Steve: “My working life from 20 years ago has been dominated by the need to match our view of how the network should perform with the components that are available and the cost that you’ve got to build it for. That’s all constraining. So while you could build something that would work brilliantly, because it would cost you 10,000 dollars a node you’d never be able to sell it.”

But all that has changed.

Steve: “The hardware capability is racing ahead of what we imagine we can do. We wouldn’t have imagined that we could run Metnet over WiGig, simultaneously run 5G on the one device and switch 20 Gigs of capability through it - it wouldn’t have entered my head two years ago. But that’s where it’s heading.”

5G is another bright spot on the near horizon. Steve reckons it’s shaping up to be much more open than the previous Gs, and that’s a good thing.

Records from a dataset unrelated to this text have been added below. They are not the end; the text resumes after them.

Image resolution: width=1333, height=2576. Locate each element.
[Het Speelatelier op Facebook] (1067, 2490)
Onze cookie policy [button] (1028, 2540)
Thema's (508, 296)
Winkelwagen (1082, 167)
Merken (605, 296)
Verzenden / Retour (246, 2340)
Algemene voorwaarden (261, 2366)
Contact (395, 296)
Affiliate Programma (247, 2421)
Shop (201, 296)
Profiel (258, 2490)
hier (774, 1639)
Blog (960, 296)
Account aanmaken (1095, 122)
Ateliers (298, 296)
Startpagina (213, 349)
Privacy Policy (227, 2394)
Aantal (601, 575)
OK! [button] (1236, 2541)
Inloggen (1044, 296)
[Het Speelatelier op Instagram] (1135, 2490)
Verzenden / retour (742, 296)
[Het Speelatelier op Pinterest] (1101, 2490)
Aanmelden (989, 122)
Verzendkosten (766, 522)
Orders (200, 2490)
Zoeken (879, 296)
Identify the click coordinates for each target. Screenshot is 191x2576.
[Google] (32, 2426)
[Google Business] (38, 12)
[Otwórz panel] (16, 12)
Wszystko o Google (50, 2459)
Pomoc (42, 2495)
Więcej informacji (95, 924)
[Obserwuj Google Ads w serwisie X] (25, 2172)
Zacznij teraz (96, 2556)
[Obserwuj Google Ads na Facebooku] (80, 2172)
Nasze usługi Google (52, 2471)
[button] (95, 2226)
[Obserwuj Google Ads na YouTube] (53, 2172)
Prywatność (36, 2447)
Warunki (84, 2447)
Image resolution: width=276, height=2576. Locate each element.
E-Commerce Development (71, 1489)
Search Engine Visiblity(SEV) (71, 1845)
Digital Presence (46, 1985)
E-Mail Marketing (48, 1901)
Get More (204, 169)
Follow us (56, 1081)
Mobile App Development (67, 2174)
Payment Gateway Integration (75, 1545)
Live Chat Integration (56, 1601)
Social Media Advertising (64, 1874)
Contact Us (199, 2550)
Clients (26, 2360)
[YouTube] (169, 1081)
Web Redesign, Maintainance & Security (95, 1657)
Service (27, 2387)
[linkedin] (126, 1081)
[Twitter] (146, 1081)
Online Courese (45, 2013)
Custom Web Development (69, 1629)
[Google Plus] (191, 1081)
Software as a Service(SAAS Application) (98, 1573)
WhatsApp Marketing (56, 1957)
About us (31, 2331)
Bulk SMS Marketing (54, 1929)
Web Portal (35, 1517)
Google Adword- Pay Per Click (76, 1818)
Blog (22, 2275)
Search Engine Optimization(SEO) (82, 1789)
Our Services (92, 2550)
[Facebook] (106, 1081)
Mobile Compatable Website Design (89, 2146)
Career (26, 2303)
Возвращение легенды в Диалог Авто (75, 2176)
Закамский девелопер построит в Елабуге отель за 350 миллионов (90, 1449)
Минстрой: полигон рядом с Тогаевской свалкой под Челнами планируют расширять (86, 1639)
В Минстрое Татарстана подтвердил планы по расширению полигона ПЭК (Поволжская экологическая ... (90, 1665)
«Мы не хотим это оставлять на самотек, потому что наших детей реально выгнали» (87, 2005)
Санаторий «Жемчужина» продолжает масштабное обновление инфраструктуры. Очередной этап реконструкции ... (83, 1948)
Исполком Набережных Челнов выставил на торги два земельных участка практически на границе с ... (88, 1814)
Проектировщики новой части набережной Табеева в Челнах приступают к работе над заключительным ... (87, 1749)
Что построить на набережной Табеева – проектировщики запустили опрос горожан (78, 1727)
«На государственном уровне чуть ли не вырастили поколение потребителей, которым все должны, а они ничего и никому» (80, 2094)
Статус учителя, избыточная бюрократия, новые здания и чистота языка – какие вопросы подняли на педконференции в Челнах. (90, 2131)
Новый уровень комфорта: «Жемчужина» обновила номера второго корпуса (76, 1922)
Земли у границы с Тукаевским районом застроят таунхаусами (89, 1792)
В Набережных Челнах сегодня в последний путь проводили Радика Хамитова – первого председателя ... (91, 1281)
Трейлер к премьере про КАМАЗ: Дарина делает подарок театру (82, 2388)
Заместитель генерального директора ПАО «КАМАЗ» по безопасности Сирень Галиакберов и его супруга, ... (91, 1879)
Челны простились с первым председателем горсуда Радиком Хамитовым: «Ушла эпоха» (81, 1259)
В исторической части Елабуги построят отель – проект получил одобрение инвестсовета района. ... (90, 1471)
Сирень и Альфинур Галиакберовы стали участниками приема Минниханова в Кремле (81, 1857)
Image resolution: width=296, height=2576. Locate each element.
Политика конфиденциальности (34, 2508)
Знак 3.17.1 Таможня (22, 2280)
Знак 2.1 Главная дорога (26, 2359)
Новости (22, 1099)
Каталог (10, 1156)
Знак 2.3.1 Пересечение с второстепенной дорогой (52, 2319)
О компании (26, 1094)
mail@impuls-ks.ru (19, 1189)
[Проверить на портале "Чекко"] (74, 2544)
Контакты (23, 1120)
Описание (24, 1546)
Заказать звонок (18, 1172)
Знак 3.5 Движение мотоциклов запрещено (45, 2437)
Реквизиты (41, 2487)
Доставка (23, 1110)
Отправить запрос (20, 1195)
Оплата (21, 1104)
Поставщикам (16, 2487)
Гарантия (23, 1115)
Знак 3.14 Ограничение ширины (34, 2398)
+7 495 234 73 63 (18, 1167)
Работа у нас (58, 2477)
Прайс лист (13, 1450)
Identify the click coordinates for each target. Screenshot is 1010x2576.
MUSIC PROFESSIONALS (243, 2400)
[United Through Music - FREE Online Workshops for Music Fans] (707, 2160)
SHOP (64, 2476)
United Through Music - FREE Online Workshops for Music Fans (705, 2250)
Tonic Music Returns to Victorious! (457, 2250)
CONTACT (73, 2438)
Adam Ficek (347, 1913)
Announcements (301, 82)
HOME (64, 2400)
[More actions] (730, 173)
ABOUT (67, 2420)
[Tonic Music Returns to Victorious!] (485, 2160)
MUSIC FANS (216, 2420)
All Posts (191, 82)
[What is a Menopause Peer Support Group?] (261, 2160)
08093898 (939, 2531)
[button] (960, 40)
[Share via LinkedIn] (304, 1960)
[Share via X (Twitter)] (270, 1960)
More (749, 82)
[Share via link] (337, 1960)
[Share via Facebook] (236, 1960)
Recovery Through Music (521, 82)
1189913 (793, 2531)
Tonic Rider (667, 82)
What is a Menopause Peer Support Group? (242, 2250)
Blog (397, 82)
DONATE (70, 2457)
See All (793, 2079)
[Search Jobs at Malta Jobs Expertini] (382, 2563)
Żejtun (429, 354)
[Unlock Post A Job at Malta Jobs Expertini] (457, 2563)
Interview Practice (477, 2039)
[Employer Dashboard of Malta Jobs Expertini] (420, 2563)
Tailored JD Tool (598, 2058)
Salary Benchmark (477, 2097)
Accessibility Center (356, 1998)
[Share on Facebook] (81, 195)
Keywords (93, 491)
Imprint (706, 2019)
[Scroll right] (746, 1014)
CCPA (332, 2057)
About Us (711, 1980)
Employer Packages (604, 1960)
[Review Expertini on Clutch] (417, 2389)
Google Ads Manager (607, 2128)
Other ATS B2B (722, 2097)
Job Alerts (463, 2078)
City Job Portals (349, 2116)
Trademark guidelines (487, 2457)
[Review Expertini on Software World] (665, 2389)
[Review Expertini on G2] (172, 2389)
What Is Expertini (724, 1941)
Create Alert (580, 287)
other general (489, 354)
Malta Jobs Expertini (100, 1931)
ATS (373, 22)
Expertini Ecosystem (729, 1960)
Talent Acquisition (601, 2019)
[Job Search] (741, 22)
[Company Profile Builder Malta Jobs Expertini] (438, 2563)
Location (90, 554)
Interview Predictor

It means its development  will be driven more by users, enterprises and fresh thinking. But there are still those that want to hold 5G close and refuse to play.

Steve: “For instance, there are enough competing IoT standards and some of them are quite good, so why would I want to weigh the whole industry down by having a completely different technical solution, just because it’s 5G?

“There’s a lot to be resolved and I think it will be resolved in an interesting way, ‘cos actually I’d want to take elements of 5G along with some components that I can use and commodities and build my own version of that, but I can’t because they’ve kept everything to themselves.”

To recap then, what’s changed and what’s most important?

Steve: “Industry change is two-fold. It’s driven by the availability of high quality low-cost components which would have cost hundreds of millions of pounds to invest in, say, 10 years ago. Then if you look at the 5G standard - it’s very open so other people can play and that’s great. And then there’s spectrum liberalization. That shared bandwidth, we think, really opens things up for players.

“So the key things are the liberalisation of spectrum, the commoditization of the underlying hardware components; and - as importantly - the engagement of the community that wants to use it. Without that you’ll never get things deployed. However, with those three things in place, that whole market, previously held onto by the established few, has been blown open and everybody’s got access to it.”